- _Information supplied_:
◇ ◇ ◇
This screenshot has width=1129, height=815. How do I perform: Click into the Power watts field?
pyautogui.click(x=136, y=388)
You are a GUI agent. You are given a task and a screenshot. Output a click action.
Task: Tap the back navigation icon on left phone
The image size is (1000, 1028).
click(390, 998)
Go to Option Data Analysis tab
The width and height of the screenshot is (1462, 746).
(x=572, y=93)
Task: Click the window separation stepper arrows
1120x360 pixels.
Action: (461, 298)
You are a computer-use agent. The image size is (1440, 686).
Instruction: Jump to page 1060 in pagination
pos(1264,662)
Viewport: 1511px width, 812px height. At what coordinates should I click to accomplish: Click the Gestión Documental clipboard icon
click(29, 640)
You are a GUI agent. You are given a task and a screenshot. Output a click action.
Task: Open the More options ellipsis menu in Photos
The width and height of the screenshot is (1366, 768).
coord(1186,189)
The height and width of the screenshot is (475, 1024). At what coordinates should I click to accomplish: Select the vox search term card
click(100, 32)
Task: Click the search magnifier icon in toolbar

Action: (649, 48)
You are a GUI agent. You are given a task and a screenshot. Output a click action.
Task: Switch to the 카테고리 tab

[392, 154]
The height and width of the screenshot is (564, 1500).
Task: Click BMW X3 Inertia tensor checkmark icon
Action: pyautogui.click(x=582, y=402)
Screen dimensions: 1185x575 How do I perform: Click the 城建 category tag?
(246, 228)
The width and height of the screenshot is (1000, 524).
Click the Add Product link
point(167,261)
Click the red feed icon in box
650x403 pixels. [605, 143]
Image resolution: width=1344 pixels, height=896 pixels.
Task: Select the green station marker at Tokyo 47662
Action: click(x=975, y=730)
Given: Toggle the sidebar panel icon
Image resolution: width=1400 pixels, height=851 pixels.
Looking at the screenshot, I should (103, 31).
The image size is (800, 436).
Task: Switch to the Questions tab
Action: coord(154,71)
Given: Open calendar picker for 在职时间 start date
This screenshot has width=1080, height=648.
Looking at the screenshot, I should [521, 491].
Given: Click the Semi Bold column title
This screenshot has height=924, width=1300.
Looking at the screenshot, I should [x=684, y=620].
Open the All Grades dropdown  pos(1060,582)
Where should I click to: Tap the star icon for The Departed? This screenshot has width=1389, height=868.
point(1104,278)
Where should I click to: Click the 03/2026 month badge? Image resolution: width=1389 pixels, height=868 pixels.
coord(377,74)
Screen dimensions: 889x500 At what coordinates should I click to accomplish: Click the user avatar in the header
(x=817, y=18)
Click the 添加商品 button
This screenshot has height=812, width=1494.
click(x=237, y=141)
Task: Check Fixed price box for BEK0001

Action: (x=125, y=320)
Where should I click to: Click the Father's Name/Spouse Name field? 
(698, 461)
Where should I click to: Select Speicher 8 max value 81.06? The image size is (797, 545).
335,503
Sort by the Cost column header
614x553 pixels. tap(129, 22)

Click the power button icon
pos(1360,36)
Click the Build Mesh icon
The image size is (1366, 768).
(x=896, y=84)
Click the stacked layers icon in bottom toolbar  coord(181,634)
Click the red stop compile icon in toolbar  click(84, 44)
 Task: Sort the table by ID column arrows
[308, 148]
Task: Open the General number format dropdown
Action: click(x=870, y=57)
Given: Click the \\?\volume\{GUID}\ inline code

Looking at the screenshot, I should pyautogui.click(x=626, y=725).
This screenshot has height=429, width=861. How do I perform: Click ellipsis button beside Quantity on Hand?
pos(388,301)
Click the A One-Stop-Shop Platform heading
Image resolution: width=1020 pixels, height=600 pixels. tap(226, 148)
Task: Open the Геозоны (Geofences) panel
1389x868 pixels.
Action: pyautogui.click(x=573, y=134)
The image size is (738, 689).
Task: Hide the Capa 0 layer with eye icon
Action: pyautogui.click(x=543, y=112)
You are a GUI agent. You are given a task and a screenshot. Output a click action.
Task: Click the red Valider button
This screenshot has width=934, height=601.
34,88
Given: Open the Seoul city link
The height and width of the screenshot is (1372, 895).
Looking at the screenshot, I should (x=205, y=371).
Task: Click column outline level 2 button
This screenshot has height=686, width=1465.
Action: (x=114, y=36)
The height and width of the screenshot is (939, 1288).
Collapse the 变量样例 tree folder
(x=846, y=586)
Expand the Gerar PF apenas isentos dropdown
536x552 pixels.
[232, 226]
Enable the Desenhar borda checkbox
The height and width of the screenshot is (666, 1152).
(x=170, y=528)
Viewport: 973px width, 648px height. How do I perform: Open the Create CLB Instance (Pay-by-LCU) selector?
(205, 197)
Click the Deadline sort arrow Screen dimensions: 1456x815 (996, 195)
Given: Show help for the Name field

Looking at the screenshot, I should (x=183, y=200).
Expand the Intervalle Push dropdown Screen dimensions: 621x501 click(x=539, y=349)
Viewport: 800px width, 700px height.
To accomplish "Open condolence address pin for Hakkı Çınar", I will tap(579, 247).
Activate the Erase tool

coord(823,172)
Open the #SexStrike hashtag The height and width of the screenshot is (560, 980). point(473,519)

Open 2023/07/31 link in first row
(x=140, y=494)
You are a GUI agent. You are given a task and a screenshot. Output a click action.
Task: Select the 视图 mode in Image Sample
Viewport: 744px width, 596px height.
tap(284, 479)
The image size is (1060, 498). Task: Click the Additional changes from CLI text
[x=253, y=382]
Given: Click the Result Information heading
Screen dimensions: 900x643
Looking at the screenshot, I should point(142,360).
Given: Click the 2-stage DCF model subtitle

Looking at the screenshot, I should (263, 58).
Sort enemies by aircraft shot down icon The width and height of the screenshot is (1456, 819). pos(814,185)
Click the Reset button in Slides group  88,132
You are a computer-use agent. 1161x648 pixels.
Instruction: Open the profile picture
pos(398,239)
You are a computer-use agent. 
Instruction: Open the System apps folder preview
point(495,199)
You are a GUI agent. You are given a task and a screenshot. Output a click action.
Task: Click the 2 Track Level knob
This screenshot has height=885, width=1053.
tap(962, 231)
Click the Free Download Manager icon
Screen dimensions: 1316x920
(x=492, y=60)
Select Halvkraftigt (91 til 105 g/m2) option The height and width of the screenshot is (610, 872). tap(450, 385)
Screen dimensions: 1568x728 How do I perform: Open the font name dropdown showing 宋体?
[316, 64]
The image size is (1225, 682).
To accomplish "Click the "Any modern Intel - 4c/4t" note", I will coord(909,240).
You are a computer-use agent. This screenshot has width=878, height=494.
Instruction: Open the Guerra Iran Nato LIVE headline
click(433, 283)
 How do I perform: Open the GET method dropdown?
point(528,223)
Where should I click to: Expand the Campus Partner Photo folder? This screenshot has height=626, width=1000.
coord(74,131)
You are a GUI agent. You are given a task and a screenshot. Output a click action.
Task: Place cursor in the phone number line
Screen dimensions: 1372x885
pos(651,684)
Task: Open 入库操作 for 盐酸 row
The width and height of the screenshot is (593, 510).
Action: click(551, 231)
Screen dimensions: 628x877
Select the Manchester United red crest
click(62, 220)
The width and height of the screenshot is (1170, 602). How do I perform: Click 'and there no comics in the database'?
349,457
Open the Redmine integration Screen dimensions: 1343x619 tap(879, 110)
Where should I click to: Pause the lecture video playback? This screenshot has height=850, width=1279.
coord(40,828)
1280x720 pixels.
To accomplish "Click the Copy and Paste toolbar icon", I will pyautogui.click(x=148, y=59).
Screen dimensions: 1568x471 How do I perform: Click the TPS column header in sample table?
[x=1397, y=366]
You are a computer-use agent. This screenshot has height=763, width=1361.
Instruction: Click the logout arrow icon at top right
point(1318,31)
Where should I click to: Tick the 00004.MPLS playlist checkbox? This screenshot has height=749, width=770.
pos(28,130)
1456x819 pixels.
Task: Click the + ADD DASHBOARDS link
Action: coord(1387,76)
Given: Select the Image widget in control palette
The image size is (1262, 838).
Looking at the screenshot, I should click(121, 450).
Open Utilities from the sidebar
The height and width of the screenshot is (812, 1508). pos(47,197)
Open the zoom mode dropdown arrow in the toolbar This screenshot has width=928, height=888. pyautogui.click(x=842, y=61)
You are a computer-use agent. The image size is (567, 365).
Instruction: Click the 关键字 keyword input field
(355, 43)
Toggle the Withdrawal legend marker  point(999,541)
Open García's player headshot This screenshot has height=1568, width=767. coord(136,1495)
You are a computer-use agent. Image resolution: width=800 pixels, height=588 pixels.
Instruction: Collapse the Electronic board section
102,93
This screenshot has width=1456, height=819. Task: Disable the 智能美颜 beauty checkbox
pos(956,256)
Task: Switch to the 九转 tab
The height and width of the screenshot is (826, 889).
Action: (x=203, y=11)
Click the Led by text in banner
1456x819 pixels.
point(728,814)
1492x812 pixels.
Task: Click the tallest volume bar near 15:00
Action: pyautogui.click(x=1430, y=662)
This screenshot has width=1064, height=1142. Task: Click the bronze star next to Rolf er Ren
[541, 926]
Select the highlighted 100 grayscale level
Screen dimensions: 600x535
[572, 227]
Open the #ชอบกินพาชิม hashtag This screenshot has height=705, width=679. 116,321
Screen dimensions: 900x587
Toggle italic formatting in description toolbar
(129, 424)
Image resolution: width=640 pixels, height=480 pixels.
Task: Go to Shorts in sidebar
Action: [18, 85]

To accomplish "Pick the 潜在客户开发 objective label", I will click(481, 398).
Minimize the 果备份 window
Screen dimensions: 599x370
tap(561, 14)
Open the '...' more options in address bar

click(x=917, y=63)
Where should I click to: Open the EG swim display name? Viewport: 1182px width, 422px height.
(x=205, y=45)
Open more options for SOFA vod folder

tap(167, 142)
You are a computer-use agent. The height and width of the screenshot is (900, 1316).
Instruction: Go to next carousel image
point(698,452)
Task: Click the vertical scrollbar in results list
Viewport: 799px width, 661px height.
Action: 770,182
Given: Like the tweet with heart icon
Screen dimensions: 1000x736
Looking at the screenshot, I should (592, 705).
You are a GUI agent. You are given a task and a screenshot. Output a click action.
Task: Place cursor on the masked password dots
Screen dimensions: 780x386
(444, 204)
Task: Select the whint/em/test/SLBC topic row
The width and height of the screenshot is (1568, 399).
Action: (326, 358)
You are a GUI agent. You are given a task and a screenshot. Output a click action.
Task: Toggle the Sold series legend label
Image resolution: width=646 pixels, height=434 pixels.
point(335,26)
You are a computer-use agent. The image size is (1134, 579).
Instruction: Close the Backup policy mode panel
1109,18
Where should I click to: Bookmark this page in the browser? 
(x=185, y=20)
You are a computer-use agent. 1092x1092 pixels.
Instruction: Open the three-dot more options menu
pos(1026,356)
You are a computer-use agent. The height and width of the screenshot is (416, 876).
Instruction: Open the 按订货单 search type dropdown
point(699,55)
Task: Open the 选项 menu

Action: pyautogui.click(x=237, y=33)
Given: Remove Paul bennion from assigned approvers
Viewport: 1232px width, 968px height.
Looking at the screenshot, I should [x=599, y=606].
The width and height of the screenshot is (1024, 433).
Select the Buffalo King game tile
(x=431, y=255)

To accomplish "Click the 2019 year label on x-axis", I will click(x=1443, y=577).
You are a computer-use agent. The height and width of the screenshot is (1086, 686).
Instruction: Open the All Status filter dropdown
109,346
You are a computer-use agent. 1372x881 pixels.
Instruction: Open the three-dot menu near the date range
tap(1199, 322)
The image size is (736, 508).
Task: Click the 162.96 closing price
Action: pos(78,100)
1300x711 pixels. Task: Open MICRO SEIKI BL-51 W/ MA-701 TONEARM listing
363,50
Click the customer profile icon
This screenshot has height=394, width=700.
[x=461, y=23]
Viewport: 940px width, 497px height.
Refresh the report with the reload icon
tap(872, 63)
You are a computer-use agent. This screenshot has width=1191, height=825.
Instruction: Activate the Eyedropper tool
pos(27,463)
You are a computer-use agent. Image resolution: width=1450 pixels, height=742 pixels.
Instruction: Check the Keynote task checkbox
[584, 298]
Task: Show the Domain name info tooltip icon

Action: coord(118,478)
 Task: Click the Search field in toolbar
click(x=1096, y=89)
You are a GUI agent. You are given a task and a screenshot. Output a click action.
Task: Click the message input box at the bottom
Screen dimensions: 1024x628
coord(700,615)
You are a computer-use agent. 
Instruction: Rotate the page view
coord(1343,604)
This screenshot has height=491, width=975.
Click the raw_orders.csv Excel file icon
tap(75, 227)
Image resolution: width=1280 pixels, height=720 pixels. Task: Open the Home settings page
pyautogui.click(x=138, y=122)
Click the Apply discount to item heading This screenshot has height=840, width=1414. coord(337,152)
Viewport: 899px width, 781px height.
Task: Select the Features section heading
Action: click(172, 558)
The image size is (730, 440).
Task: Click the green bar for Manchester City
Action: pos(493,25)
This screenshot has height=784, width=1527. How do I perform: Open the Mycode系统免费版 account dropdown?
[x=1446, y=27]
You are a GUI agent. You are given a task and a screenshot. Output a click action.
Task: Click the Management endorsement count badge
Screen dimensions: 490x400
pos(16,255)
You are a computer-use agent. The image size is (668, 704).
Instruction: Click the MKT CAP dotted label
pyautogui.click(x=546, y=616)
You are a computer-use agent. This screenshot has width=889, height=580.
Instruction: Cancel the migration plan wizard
◇ ◇ ◇
- _What the task asks_:
Copy out the data without any change, beginning at the line that contains "Where should I click to: Tap" and stopping after the line that contains "Image resolution: width=1020".

- _Answer to the exercise_:
Where should I click to: Tap the star icon for The Departed? This screenshot has width=1389, height=868.
point(1104,278)
Where should I click to: Click the 03/2026 month badge? Image resolution: width=1389 pixels, height=868 pixels.
coord(377,74)
Screen dimensions: 889x500 At what coordinates should I click to accomplish: Click the user avatar in the header
(x=817, y=18)
Click the 添加商品 button
This screenshot has height=812, width=1494.
click(x=237, y=141)
Task: Check Fixed price box for BEK0001

Action: (x=125, y=320)
Where should I click to: Click the Father's Name/Spouse Name field? 
(698, 461)
Where should I click to: Select Speicher 8 max value 81.06? The image size is (797, 545).
335,503
Sort by the Cost column header
614x553 pixels. tap(129, 22)

Click the power button icon
pos(1360,36)
Click the Build Mesh icon
The image size is (1366, 768).
(x=896, y=84)
Click the stacked layers icon in bottom toolbar  coord(181,634)
Click the red stop compile icon in toolbar  click(84, 44)
 Task: Sort the table by ID column arrows
[308, 148]
Task: Open the General number format dropdown
Action: click(x=870, y=57)
Given: Click the \\?\volume\{GUID}\ inline code

Looking at the screenshot, I should pyautogui.click(x=626, y=725).
This screenshot has height=429, width=861. How do I perform: Click ellipsis button beside Quantity on Hand?
pos(388,301)
Click the A One-Stop-Shop Platform heading
Image resolution: width=1020 pixels, height=600 pixels. tap(226, 148)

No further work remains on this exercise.